In article , Spurious
Response wrote:
If you're there to reduce the heat, why not simply use the boiling
water?

A lot of dishes require a maintained boil point... Like pasta, for
example.

You do pasta in a kettle? Have you some secret way of getting it to
align so it can be poured?


This must be a cultural thing, but I have no idea what in hell you are
talking about.


Join the club. My stupid reply was in response to the stupid comment from
Spurious response.


So things like lids allow continued boiling even after heat
reduction. No lid... no boil... Unless you bring the heat back up.
Which is what the lid id good for.

You've found a source of open kettles then? Is this a US thing? I
don't think they would conform to UK H&S regs. Do you dip the cup into
them to get the boiling water out?

You use a spaghetti strainer. And yes, some things need an open kettle.

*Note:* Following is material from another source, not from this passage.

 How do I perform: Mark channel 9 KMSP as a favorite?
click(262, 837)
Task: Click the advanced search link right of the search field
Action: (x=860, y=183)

Thinks. In the UK a kettle is only used for boiling water. Usually for
making tea or instant coffee. Do you guys call some form of general
cooking utensil a kettle too?

Having bought multiple cooking utensils in the past few years, I don't
recall seeing one in a box that said "kettle". From what I can gather, that
is pretty much an archaic term, and only used in a context such as tea
kettle; however, the latter is just as often called a tea pot. If I look
around in a store, they will have things called sauce pans (nothing to do
with a pan), stock pots, and Dutch ovens (nothing to do with an oven). I may
be wrong, but to me a kettle is a pot with a wire handle like a bucket. No
reason you could not cook spaghetti in it, if you found one.

I am still trying to figure out what the previous poster meant by aligning
the pasta.

Tam

--
*Isn't it a bit unnerving that doctors call what they do "practice?"